Sorry, Frog kids, in years to come when you read this article. But, I had to do it. I had to blame it on the union. You see we’ve been pretty busy at work of late preparing for NAFEM (okay, let’s be honest our BIG NAFEM HOUSE PARTY), working some larger restaurant equipment deals and just generally been busy taking over the world of restaurant equipment one piece of stainless steel at a time, and this has led to remiss of duties at the Frog household. Don’t get me wrong, we’ve still managed to get ice cream three times in the past week and a half so there is clearly no child lacking in the house.
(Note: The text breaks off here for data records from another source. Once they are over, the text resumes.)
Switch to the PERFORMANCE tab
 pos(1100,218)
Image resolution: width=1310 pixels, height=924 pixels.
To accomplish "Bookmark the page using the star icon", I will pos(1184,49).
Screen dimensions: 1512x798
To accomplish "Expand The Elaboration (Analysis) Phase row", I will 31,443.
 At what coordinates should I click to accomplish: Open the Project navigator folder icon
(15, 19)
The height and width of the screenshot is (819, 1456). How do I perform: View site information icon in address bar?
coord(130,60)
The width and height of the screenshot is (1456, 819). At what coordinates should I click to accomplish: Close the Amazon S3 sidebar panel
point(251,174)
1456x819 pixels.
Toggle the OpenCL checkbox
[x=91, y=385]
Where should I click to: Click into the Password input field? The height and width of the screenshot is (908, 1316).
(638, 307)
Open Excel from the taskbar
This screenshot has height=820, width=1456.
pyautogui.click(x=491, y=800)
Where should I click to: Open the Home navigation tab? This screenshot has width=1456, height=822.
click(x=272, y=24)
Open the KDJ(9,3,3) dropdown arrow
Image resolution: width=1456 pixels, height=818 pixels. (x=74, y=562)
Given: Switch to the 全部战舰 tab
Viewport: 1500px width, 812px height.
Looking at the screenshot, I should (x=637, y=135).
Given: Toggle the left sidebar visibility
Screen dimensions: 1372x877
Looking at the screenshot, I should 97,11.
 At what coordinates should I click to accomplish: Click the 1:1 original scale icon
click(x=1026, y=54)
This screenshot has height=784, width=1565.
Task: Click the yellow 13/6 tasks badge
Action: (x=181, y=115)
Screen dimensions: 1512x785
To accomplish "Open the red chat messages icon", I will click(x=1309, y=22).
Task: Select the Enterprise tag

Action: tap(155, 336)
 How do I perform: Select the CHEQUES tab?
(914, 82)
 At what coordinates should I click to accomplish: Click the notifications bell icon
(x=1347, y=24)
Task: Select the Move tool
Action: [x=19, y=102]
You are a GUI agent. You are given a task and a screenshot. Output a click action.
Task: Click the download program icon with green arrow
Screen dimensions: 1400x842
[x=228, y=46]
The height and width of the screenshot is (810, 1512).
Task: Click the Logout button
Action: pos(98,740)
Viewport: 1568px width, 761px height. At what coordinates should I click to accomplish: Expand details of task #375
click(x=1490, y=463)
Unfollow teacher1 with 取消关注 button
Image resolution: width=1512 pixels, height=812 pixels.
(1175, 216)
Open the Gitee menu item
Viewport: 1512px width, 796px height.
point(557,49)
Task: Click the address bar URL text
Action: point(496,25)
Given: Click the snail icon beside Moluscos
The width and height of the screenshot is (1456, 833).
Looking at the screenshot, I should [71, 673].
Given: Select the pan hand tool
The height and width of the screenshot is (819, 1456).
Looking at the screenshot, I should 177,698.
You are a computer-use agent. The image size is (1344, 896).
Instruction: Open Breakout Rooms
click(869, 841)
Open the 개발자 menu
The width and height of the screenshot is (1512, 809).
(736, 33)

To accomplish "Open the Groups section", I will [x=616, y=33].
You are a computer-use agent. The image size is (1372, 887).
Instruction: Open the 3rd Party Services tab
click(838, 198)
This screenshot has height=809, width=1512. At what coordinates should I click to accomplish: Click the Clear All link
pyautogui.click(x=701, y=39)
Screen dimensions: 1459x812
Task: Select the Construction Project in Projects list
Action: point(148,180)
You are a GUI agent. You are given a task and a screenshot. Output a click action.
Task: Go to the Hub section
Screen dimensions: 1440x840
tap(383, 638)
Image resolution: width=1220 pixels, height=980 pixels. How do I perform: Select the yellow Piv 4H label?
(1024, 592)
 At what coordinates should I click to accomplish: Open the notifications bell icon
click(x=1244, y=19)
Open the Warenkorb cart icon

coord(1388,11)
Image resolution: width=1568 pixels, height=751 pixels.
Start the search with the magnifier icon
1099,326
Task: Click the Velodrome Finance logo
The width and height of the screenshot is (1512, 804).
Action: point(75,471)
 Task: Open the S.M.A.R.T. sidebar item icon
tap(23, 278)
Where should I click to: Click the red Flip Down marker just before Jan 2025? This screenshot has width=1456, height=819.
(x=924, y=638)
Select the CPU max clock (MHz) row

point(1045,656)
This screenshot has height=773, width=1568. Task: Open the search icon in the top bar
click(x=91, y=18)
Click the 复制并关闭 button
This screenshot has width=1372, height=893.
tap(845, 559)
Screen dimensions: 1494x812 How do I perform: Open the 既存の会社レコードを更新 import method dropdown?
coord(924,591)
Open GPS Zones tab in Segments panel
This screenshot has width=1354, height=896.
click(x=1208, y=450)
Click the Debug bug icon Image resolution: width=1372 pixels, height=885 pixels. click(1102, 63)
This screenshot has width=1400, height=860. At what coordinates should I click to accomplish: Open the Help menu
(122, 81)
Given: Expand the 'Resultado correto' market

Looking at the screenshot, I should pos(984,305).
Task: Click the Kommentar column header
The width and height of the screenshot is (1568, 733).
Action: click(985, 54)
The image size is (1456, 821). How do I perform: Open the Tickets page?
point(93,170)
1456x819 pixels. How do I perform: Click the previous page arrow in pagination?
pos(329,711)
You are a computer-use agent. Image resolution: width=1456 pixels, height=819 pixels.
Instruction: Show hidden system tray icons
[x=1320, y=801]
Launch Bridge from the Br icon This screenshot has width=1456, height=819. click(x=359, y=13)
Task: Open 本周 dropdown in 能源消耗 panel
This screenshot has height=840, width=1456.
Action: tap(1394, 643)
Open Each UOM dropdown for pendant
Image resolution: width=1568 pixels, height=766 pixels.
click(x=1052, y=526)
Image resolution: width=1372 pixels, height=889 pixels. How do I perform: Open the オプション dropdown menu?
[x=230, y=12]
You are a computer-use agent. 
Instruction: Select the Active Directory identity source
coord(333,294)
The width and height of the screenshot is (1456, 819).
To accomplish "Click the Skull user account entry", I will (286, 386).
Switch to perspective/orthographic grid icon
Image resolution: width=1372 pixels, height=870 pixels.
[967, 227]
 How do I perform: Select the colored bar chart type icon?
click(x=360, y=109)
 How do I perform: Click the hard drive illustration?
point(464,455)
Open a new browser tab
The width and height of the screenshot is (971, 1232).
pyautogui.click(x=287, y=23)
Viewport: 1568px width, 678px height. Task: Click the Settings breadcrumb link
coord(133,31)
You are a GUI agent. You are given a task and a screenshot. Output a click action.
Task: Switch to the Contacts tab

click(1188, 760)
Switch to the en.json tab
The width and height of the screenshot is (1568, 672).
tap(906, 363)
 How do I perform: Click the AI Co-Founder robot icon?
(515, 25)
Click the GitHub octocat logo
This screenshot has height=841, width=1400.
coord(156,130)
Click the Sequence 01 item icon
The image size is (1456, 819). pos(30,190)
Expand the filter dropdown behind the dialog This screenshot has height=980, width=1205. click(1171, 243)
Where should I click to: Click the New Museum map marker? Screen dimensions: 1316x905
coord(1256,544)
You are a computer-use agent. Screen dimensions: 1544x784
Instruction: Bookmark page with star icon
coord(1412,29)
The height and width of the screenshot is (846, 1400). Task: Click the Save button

There was an unsaid recently turned 8 year old who lost a tooth, proudly pronounced it after dinner. Somehow I knew I just couldn’t outlive-outlast-outplay the 8 year old that night, so I threw him (the tooth fairy) under the bus. I told her, “well, you know, I think the Tooth Fairy is a member of the union. He might have the night off.” She continued bouncing up the stairs. Fast forward, I’m now in the running for the worst mommy of the year award, it’s a few days later and guess what? I’m now having to explain to the 9 year older sister how unions work, and how I was apprised of this via an email. “You know, the tooth fairy’s union is up in New Jersey and well, unions dictate schedules sometimes.” So says kid, “well, I don’t see why they wouldn’t take the weekend off like us. And besides, don’t you remember the year before the Restaurant Equipment baby when the Tooth Fairy came during the day because we were all gone.” Me, “mumble, mumble, unions.”
darnit, Jim, foiled again! Outwitted by the 9 year old. Touche’!
(On a side note, I was a member of the Teacher’s Union in various states for various years, my illustration of the union was not meant as offensive, but just a little leverage in the timely transaction of tooth and tooth fairy that did not take its course.)
It’s gonna be a good day at the Frog, how about you?